Britain sold six-month bills at the highest yield in 2 1/2 years after the nation’s second-biggest lender added its voice to calls from strategists at banks including Credit Suisse Group AG and Deutsche Bank AG for the BOE to act in 2014. Derivatives markets show investors are betting the Bank of England will raise interest rates twice by May. The pound held yesterday’s gain versus the euro as U.K. 10-year yields climbed to the highest relative to German bunds since 1997.
“Until people feel that there’s something which is going to derail the Bank of England from raising earlier rather than later, gilts are likely to underperform,” said Marc Ostwald, a strategist at Monument Securities Ltd. in London. “Does 2.77 percent look adequate for the prospect of the bank going by the end of the year and gradually tightening after that? It probably is in 10-year yields.”
Banks are bringing forward their estimates for when the U.K. central bank will raise interest rates after BOE Governor Mark Carney said on June 12 that the first increase “could happen sooner than markets currently expect.” Barclays previously predicted the first step would come in the second quarter of 2015, economists Philippe Gudin in Paris and Armela Mancellari in London wrote in an e-mailed note yesterday.
The 10-year yield rose four basis points, or 0.04 percentage point, to 2.77 percent at 4:30 p.m.

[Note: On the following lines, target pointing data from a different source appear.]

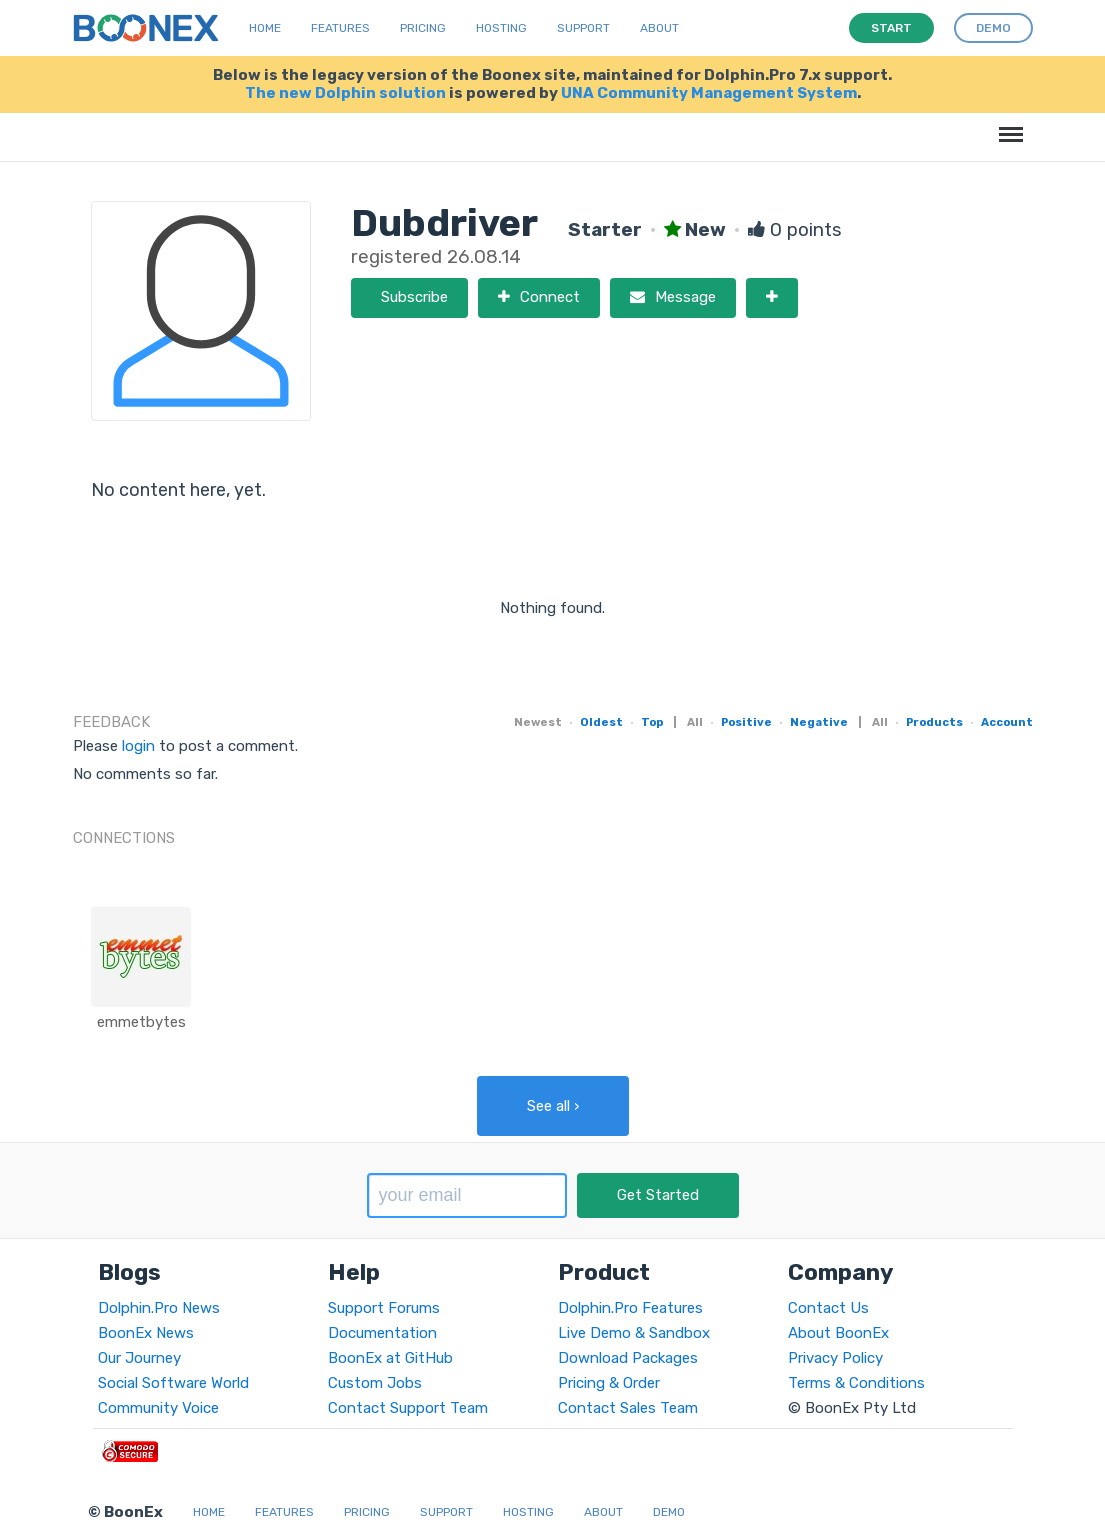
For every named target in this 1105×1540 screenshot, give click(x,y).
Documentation (382, 1333)
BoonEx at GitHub (390, 1358)
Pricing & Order (609, 1383)
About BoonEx (838, 1333)
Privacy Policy (835, 1358)
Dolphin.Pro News (159, 1308)
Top (652, 722)
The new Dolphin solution (345, 93)
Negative (819, 722)
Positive (746, 722)
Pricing (423, 28)
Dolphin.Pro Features (630, 1308)
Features (340, 28)
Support (583, 28)
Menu (1007, 124)
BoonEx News (146, 1333)
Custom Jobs (375, 1383)
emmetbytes (141, 1022)
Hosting (501, 28)
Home (265, 28)
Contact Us (828, 1308)
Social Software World (173, 1383)
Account (1007, 722)
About (659, 28)
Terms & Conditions (856, 1383)
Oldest (601, 722)
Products (934, 722)
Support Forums (384, 1308)
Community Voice (158, 1408)
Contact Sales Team (628, 1408)
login (138, 746)
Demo (669, 1512)
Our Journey (139, 1358)
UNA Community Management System (709, 93)
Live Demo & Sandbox (634, 1333)
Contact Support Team (408, 1408)
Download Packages (628, 1358)
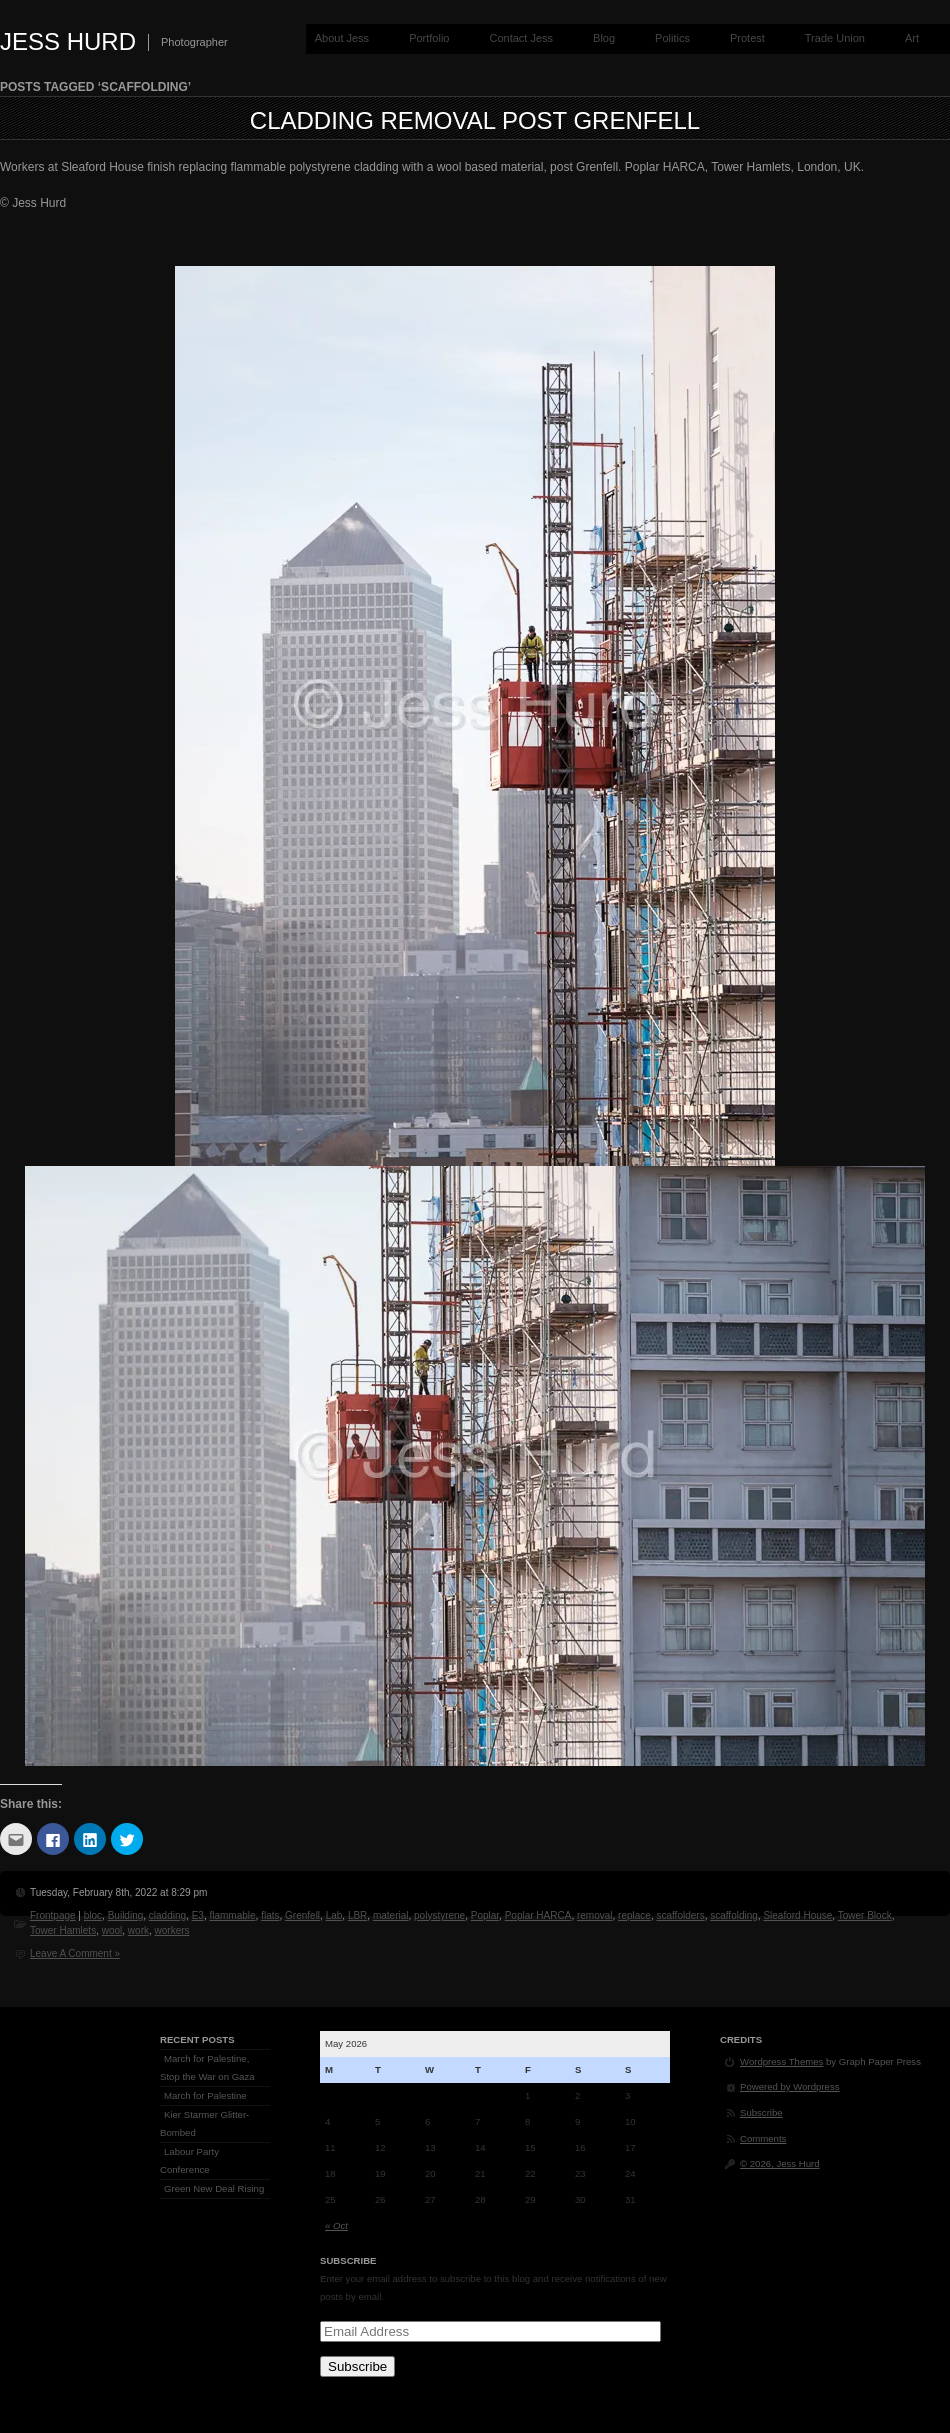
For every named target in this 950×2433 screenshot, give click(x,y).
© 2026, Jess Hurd (780, 2163)
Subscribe (357, 2366)
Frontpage (53, 1915)
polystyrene (439, 1915)
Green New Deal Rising (214, 2188)
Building (126, 1915)
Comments (763, 2138)
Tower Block (865, 1915)
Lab (334, 1915)
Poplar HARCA (538, 1915)
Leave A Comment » (75, 1953)
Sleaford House (797, 1915)
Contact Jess (521, 38)
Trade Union (835, 38)
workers (172, 1930)
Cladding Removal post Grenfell (475, 120)
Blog (604, 38)
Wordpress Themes (781, 2061)
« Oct (336, 2225)
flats (270, 1915)
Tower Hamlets (63, 1930)
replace (634, 1915)
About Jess (342, 38)
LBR (357, 1915)
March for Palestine (205, 2095)
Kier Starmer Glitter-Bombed (204, 2123)
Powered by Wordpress (790, 2086)
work (138, 1930)
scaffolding (734, 1915)
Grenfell (302, 1915)
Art (912, 38)
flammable (232, 1915)
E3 (198, 1915)
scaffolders (680, 1915)
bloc (93, 1915)
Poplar (485, 1915)
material (391, 1915)
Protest (747, 38)
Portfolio (429, 38)
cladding (167, 1915)
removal (595, 1915)
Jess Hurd (68, 41)
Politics (672, 38)
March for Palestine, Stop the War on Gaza (207, 2067)
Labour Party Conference (189, 2160)
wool (112, 1930)
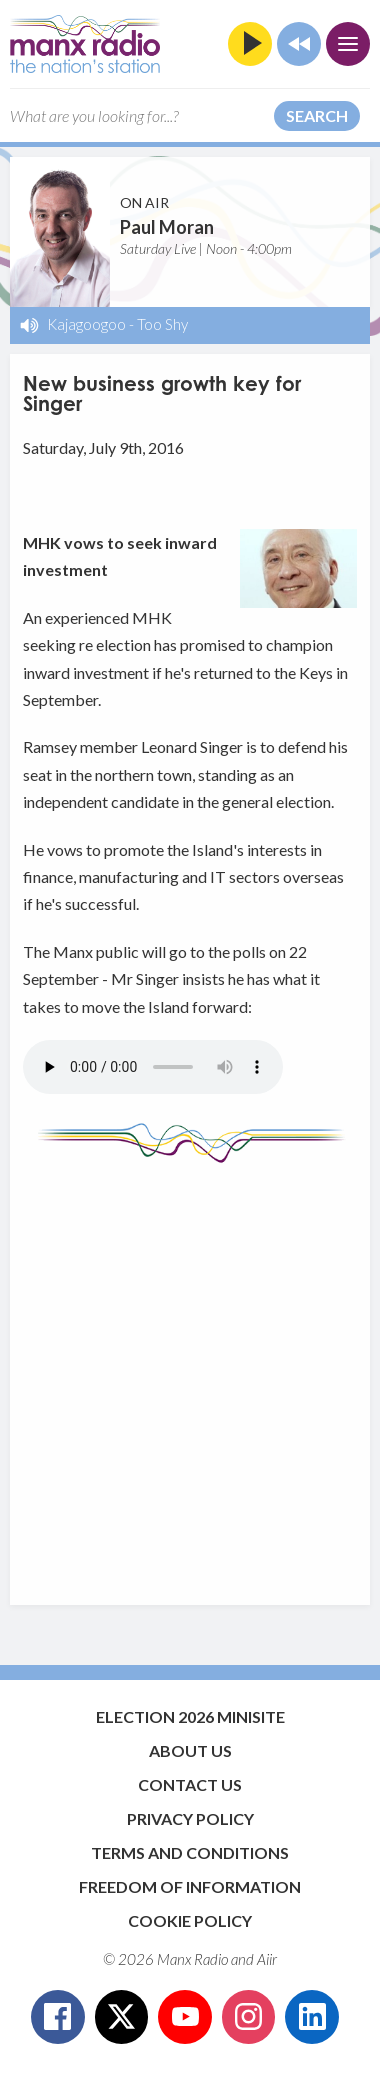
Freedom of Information (190, 1886)
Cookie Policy (190, 1920)
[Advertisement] (190, 1374)
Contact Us (190, 1784)
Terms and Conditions (190, 1852)
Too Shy (162, 324)
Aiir (267, 1959)
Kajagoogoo (86, 324)
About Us (190, 1750)
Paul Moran (167, 227)
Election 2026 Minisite (190, 1716)
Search (317, 115)
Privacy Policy (190, 1818)
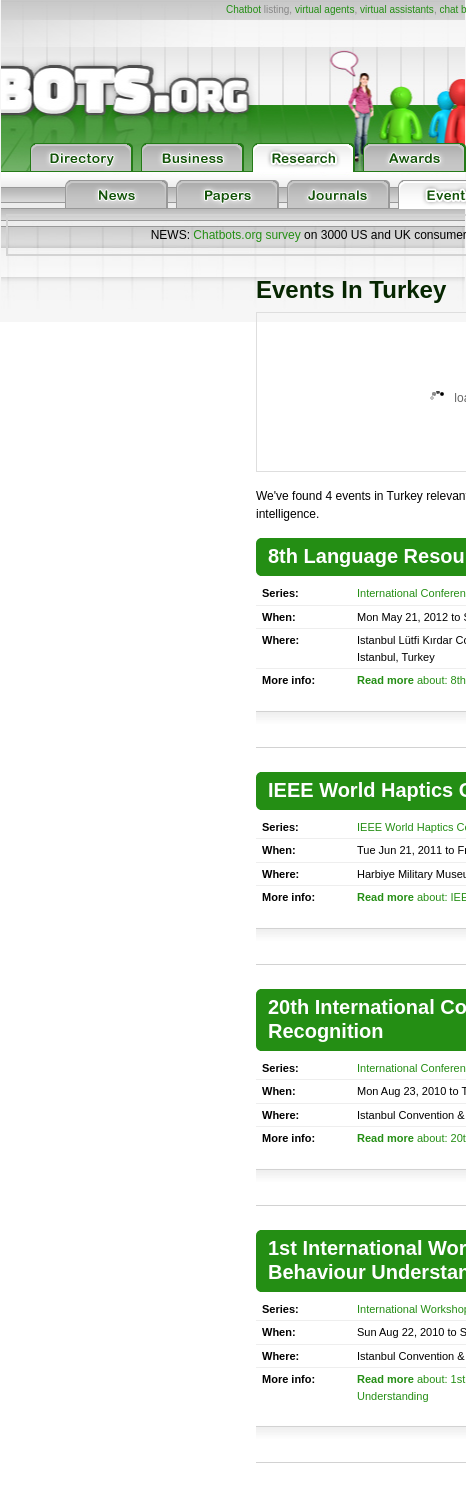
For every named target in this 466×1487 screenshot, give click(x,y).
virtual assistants (397, 9)
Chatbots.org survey (246, 235)
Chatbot (243, 9)
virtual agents (324, 9)
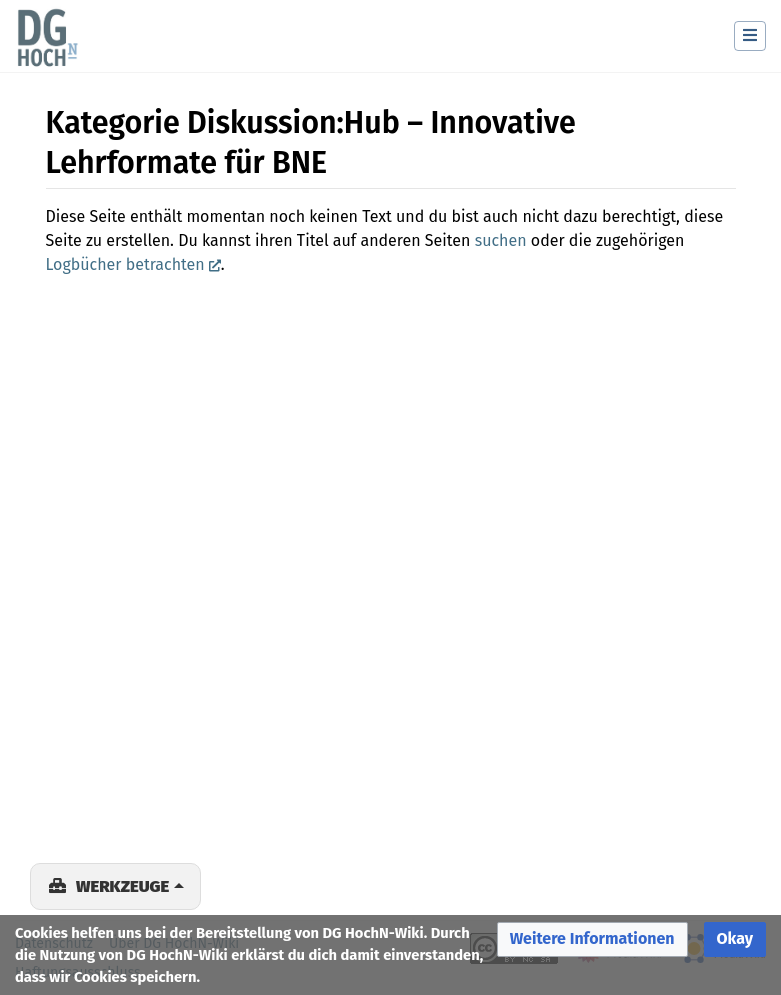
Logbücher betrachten (125, 264)
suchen (501, 240)
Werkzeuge (122, 886)
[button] (592, 939)
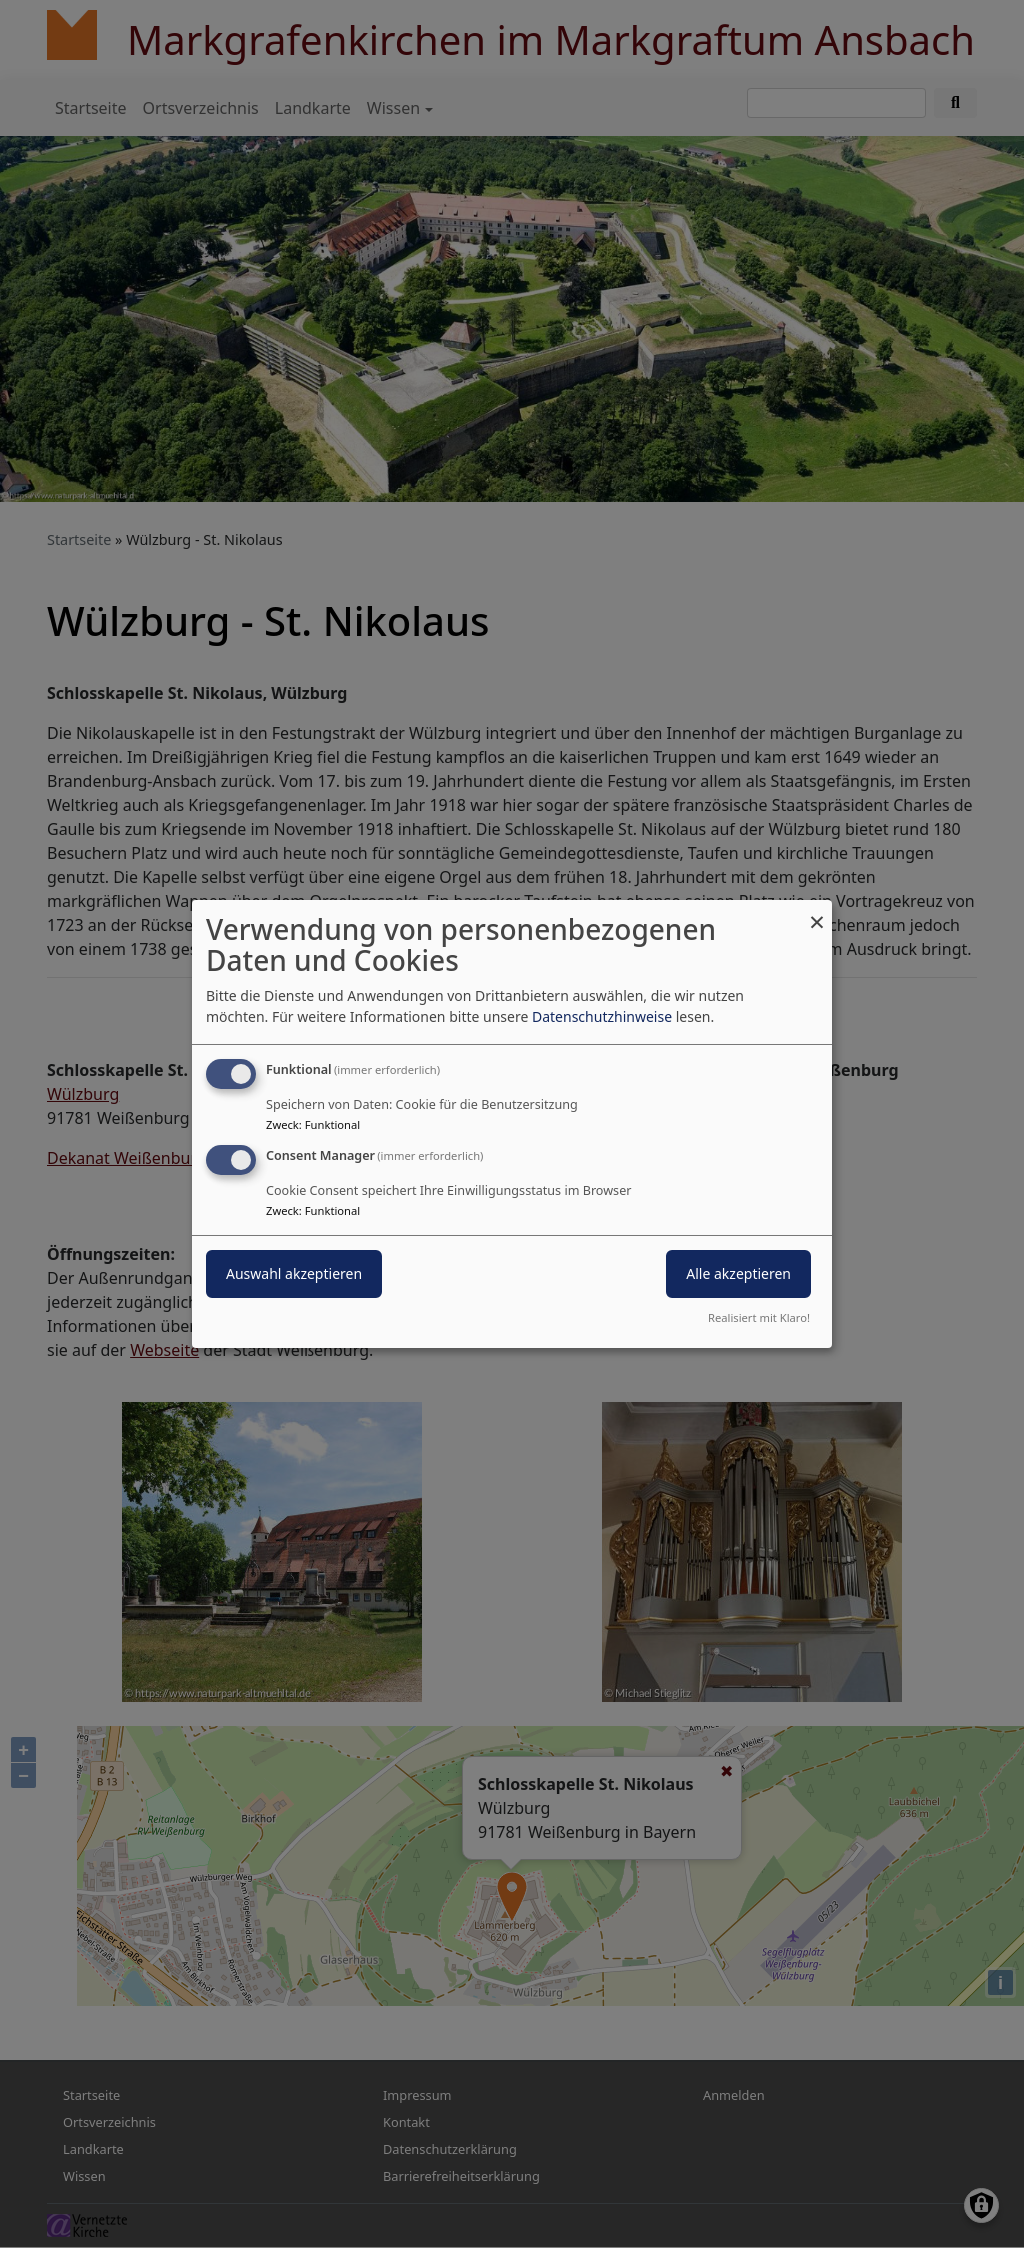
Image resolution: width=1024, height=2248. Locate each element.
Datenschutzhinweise (602, 1016)
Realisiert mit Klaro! (759, 1317)
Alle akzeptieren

London time, after rising to 2.79 percent on June 13, the highest level since March 11. The securities pay a yield that’s 142 basis points higher than the rate on German debt of similar maturity, the widest spread since July 1997.
The 2.25 percent gilt due in September 2023 fell 0.295, or 2.95 pounds per 1,000-pound ($1,701) face amount, to 95.775.
Forward contracts based on the sterling overnight interbank average, or Sonia, show investors are betting the benchmark rate will increase 25 basis points by February, versus May before Carney’s speech last week, and a further 25 basis points to 1 percent by May. BOE officials last increased borrowing costs in July 2007.
The BOE isn’t under pressure to raise rates quickly because wage pressures and inflation pressures aren’t “tearing away,” Chief Economist Andrew Haldane said in an interview published on The Scarborough News’s website today.
Rising short-term rates are pushing up borrowing costs for the government. The U.K. sold 3.5 billion pounds of 28-, 91-and 182-day bills today. The six-month securities were sold to yield 0.4714 percent, the highest since November 2011. Britain’s two-year borrowing costs increased four basis points to 0.92 percent.
Sterling is strengthening against the euro as rising interest rates in the U.K. offer higher returns than those that are available in mainland Europe. The pound was at 79.85 pence per euro after appreciating to 79.59 pence on June 16, the strongest since Oct. 1, 2012. It fell 0.2 percent to $1.7012 after reaching $1.7063 yesterday, the highest since Oct. 21, 2008.
The U.K. currency strengthened 8.6 percent in the past year, the best performer after the New Zealand dollar among 10 developed-nation currencies tracked by Bloomberg Correlation-Weighted Indexes. The euro gained 1 percent, while the dollar fell 2 percent.
Gilts returned 2.9 percent this year through yesterday, according to Bloomberg World Bond Indexes. Treasuries earned 2.7 percent and German securities gained 4.3 percent.